И неизвестно, чем бы закончилась эта история, только год тот был страшный, а люди беззащитными. Прошел слух, что Гиж Колю арестовали: он, мол, немецкий диверсант… Потом новое: Гиж Коля — французский шпион. Придумали даже странную, неправдоподобную историю о том, что видели его в Париже, во фраке, с цилиндром на голове, выходящим из французского парламента… Никто не знал, кто придумал эту «хвостатую ложь». Правдой же было то, что его увезла «черная маруся». Его допрашивали, отобрали бохчу, бубен и отправили на Колыму.

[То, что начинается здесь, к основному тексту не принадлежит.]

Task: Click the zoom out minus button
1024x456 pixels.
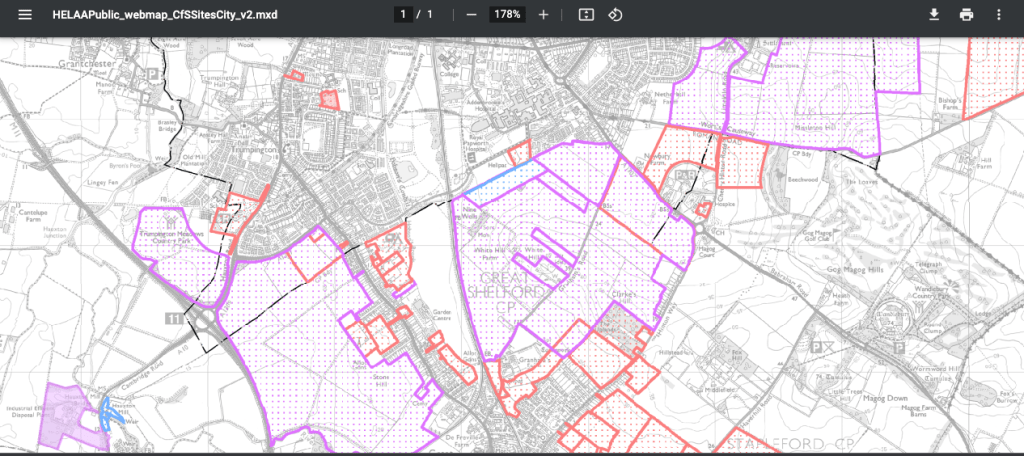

Прошли годы. Старики стали забывать Гиж Колю, молодые ничего о нем не знали. Так бы его и позабыли, если бы кто-то, вернувшийся из ссылки, не рассказал о нем — мол, видел вашего Колю на Колыме. Он там своими песнями начальника лагеря и надзирателей ублажает, словом — выжил. Освободившись от смертоносных рудников и лесоповала, он стал давать свои представления. А людям у смертного порога и малой радости хватает. Там, на Колыме, Гиж Коля выучился петь и плясать по-киргизски, по-узбекски, казахские игры и танцы выучил.

Прошло десять лет. Кто-то навечно остался в Сибири, немногие вернулись домой, вернулся и Гиж Коля. Прошло столько лет, долгих, тяжких, молодые повзрослели, старшие постарели, многих уже не было в живых. Только память еще жила, немеркнущая память о нашем Конде, о старом дворе…

У Гиж Коли теперь был новый бубен, побольше прежнего. Он снова увязывал бохчу и ходил по дворам. Трудные годы, казалось, не коснулись его, прошли мимо. Он не постарел, не изменился, оставался все тем же. только в бороде блестела седина, как след прожитых лет. Но глаза под густыми бровями оставались прежними — беспокойными, блестящими.

Первый раз он вошел в наш двор все так же торопливо, деловито, положил бохчу у стены, ударил в бубен, запел свою песню. Он пел и смотрел на дверь подвала, откуда на его песню всегда выходила Севануш. Соседи высыпали во двор, старые узнали его, обрадовались:

— Гиж Коля вернулся!

Но он не смотрел ни на кого, ничего не говорил, только бил в бубен и пел. Дверь подвала оставалась закрытой.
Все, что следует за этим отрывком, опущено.